St. Anthony Zaccaria continued to minister to the poor and the needy as a priest, working in hospitals and other institutions caring for the needy at the time. He and some other like-minded clerics began living a life of love and ministry to the people who were needy and poor, eventually establishing the congregation of the Clerics Regular of St. Paul, also known as the Barnabites, which members are devoted to the service of God’s people, delivering and encouraging the pious practices of the Forty Hours Devotion and the emphasis on the Passion of the Lord to the greater community. Through their many efforts, they helped and sustained the physical and spiritual needs of many people, bringing them ever closer to the Lord.
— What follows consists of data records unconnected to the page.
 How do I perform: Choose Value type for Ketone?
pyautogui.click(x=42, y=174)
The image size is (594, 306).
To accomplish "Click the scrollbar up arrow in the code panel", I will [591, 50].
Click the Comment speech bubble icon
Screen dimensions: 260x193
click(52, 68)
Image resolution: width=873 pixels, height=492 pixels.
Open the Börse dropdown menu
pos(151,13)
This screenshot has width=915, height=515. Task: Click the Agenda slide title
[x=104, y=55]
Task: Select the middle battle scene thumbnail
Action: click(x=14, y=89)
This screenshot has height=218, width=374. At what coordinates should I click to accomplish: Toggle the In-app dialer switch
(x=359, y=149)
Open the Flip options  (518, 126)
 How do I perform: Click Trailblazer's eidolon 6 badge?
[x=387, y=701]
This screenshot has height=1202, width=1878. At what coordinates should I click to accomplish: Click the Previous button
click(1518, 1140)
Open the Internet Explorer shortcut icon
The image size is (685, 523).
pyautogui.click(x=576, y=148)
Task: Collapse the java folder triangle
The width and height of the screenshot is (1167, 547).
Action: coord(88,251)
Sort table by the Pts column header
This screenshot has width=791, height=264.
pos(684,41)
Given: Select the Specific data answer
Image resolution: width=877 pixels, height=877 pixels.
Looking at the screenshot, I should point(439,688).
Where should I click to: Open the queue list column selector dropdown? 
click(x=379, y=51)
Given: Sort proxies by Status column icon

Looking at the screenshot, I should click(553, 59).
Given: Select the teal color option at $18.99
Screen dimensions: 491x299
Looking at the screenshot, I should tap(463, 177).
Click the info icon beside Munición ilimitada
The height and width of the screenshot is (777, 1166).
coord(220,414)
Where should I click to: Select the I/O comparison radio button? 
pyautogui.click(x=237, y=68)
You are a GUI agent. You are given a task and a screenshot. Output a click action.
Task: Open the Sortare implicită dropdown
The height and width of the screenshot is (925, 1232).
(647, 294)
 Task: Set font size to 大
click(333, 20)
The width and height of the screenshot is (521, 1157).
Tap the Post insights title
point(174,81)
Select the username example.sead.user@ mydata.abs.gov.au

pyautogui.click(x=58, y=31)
The dedication and faith shown by St. Anthony Zaccaria and his compatriots should inspire all of us to commit ourselves to the Lord in the same way as well.

Brothers and sisters in Christ, let us all therefore continue to do our part in following the Lord ever more faithfully, in doing His will and obeying His Law and commandments at all times. May the Lord continue to help and guide us in our journey throughout life, to do what He has entrusted to us to do. May He continue to bless us all in out every good efforts, works and endeavours, and help us to be His faithful and committed disciples in all things. Amen.

Friday, 5 July 2024 : 13th Week of Ordinary Time, Memorial of St. Anthony Zaccaria, Priest (Gospel Reading)

Liturgical Colour : Green or White (Priests)

Matthew 9 : 9-13

At that time, as Jesus moved on from the place where He cured a paralytic man, He saw a man named Matthew, at his seat in the custom house; and He said to him, “Follow Me!” And Matthew got up and followed Him.

Now it happened, while Jesus was at table in Matthew’s house, many tax collectors and sinners joined Jesus and His disciples. When the Pharisees saw this, they said to His disciples, “Why is it, that your Master eats with sinners and tax collectors?”

When Jesus heard this, He said, “Healthy people do not need a doctor, but sick people do. Go, and find out what this means : What I want is mercy, not sacrifice. I did not come to call the righteous, but sinners.”